Imogen winced. “What if you’re wrong?”
“I’m not.”
“But what if you are? Let’s get a new room. We’ll share, so it’s safe. Then you’ll take those memories that Nie’s been saving for you, and we’ll know what really happened to her.”
“I know what happened,” I said.
“Okay, sure. But what would it hurt to be totally one-hundred-percent certain? I mean, we don’t know where Birdie is anyway, so we can’t just go banging on the door again and expect that to work.” Imogen’s smile began to grow. “Plus, we might learn who killed Nie, andwhythey did it. That’d be super helpful, right?”
We had a better chance of learning why Bernadette had killed Nie if Imogen bodysnatched her.
But she also had a point about not knowing where to find the reaper. We could wait around her house, but I couldn’t sit still and do nothing. It was possible Bernadette wouldn’t return at all.
And there was nothing I could do to the reaper without Imogen’s help.
I took in a deep breath and let it out slowly. “Fine.”
“Yes.” Imogen pumped her fist. “You’re totally not going to regret this. It’ll be great and everything will work out. Promise.”
She had no way to know that.
What was I supposed to do with my anger if I couldn’t channel it into revenge?

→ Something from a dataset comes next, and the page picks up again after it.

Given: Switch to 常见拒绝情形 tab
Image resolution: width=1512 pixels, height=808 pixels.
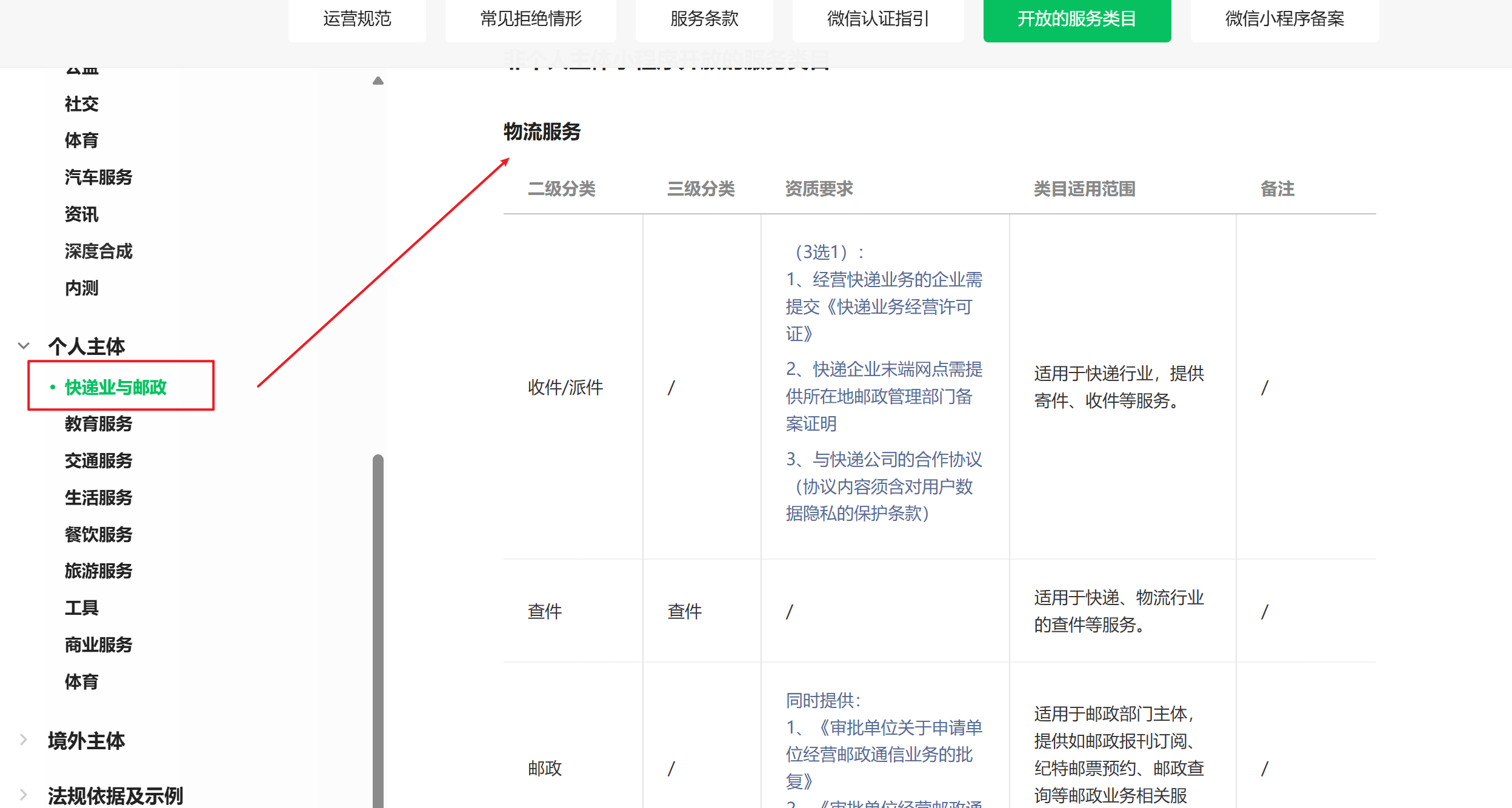Looking at the screenshot, I should click(530, 19).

I’d have to let it simmer like ramen broth. I had to bide my time. Then, when the moment to strike finally came, my vengeance would be all the more delicious.
I opened the hotel’s front door and stepped across the threshold into the lobby. Immediately, my ears were assaulted by a loud noise. Clanging, metal against metal, dominated what had previously been a quiet space in what sounded almost like power tools in a construction zone.
Imogen covered her ears. “What’s that noise?”
“I don’t know.” I approached the desk, inwardly wincing at every loud and erratic clang.